- **WHAT YOU SHOULD DO**
Every line of the material must be restated exactly, though not its pictures.

- **RECORDS**
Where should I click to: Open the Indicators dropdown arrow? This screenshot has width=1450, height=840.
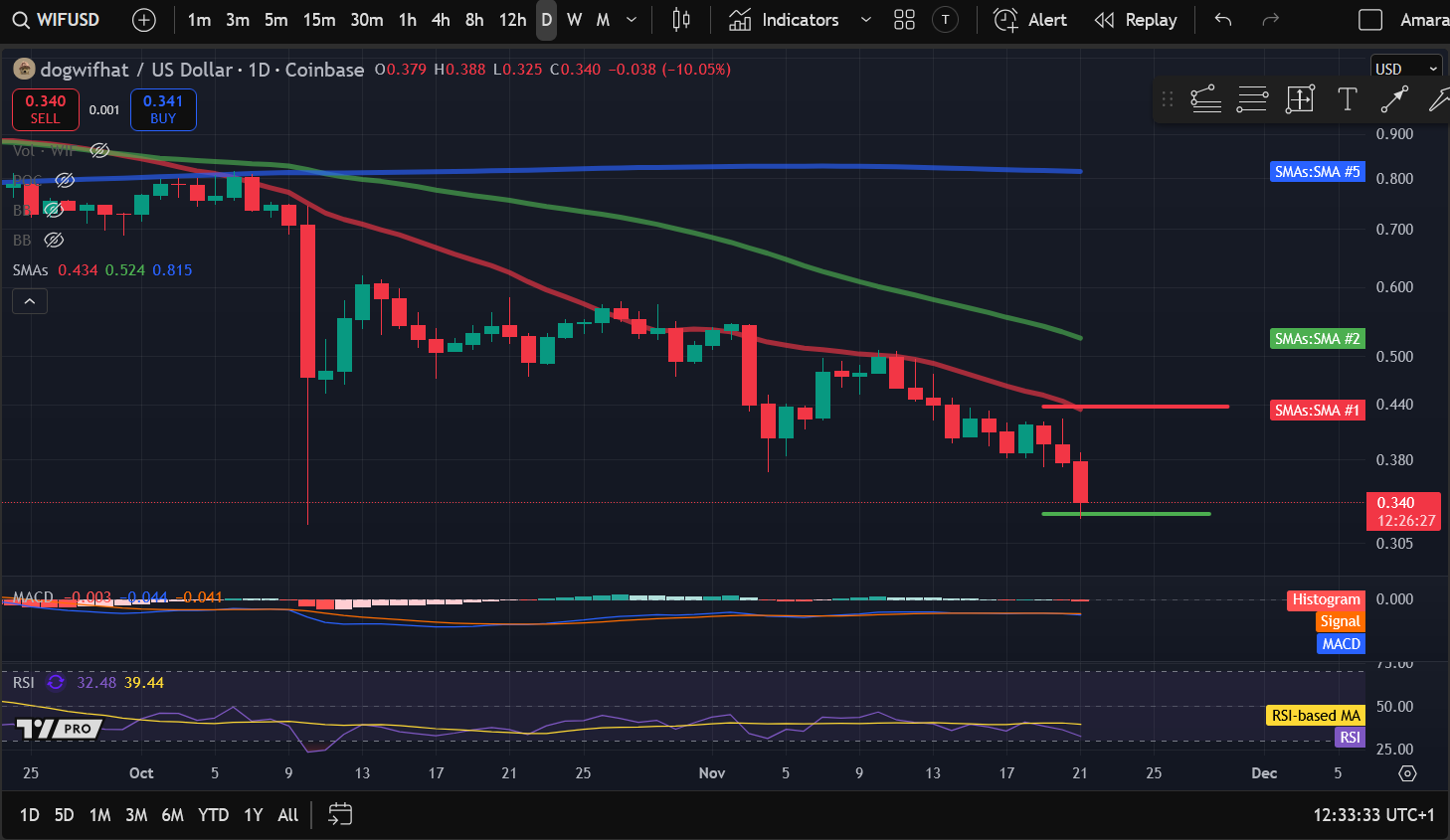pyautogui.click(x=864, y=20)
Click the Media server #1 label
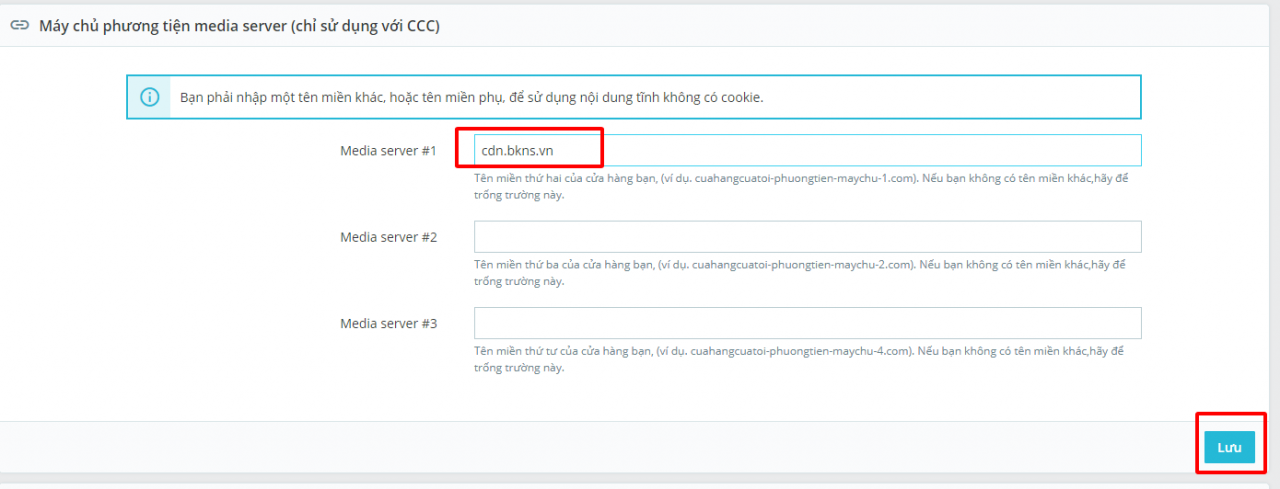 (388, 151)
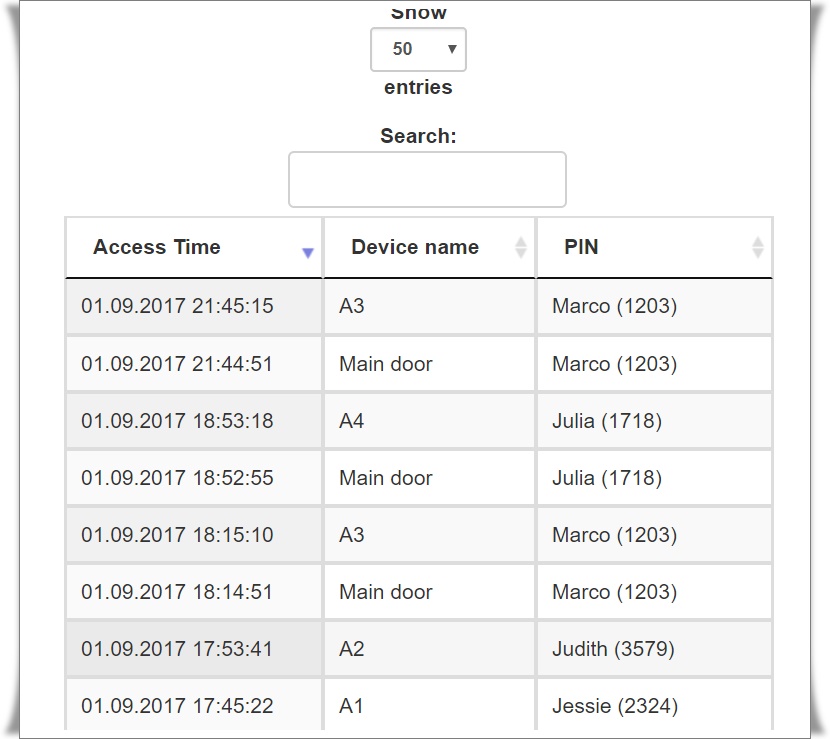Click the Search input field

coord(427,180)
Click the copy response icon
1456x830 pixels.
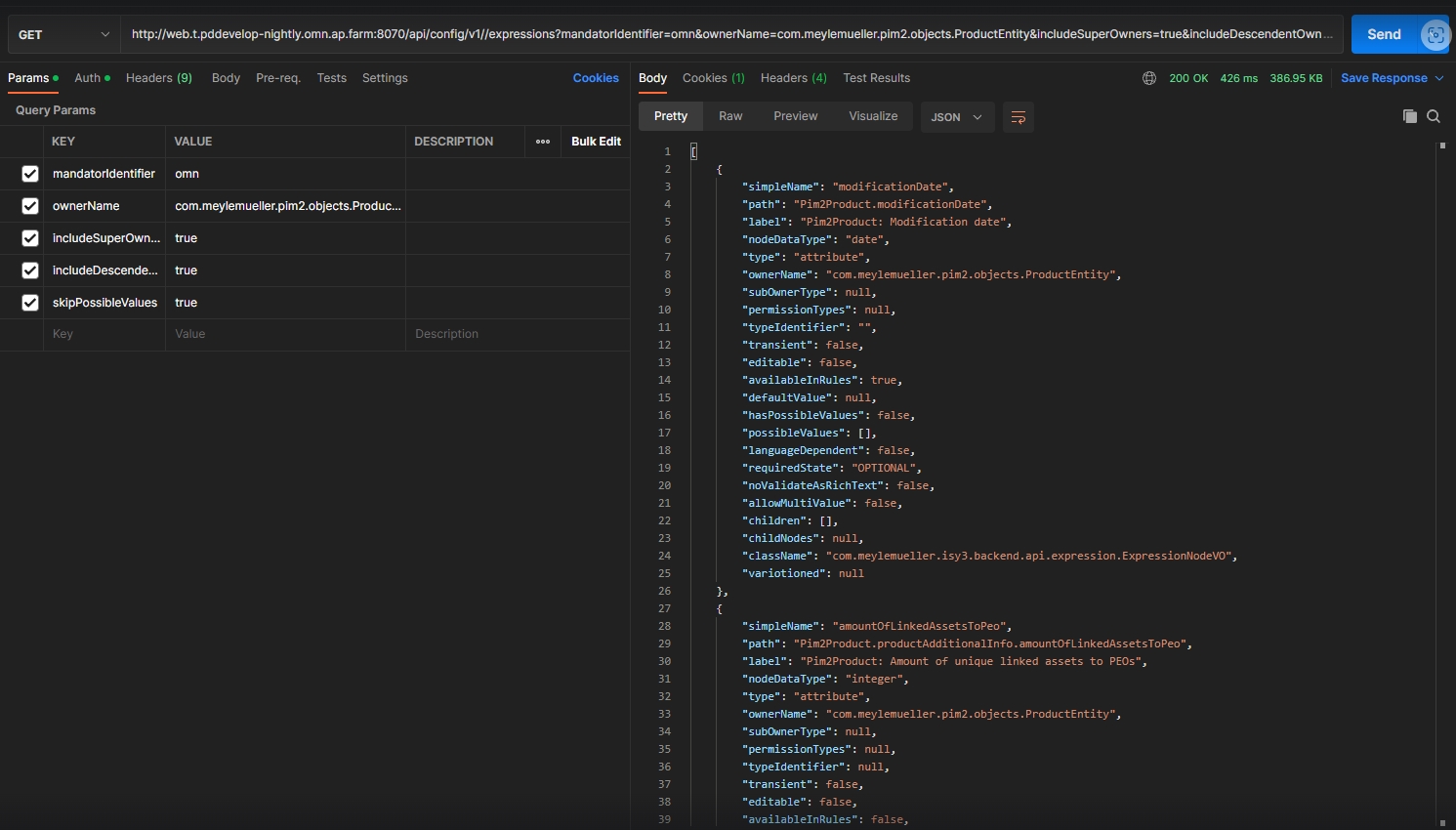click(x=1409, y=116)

- **ANSWER BOX**
Where should I click to: Open the Indicators dropdown arrow? This screenshot has width=1450, height=840.
pyautogui.click(x=864, y=20)
Click the Media server #1 label
 (388, 151)
Click the Search input field

coord(427,180)
Click the copy response icon
1456x830 pixels.
click(x=1409, y=116)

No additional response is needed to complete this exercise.